Most barbecue uses tomato sauce in the barbecue sauce. I do sometimes, but usually use red chiles. It's New Mexico, where chile peppers rule, but no one seems to catch onto the idea of using red chiles in barbecue sauce, here, though.
There are several different schools of thought about how best to barbecue different foods. There is the argument about if the sauce should be sweet or vinegary tasting. I vote both, but not too much of either. Should you use barbecue sauce or dry rub? Dry rub, for novices, is when you rub the meat with dried spices before cooking. Should you marinate or not? When should you add the sauce?

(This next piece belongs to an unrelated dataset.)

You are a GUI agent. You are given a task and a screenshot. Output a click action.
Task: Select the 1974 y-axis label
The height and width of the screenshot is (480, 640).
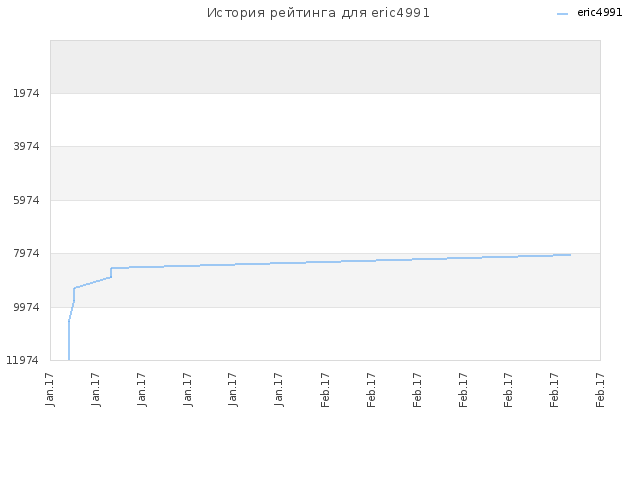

It's much more complicated than just throwing meat on a fire and taking it off when it's black, like the women in the kitchen, think it is.
I marinate almost all meats, with wine, wine vinegar, apple cider or apricot vinegar, and olive oil, with dry rub on top all that. I allow the meat to come to room temperature and then sear the meat over a hot bed of glowing mesquite or hickory charcoal. I choke down the air supply to lower the temperature and let the meat slow cook until it's tender, and then add the sauce, allowing it to caramelize just a bit. The sugars in regular sauces will burn if you're not careful and it makes the meat bitter, so either stay away from the sauce, use virtually no sugar in your sauce, or don't cook it long enough to burn. See? I told you it was complicated.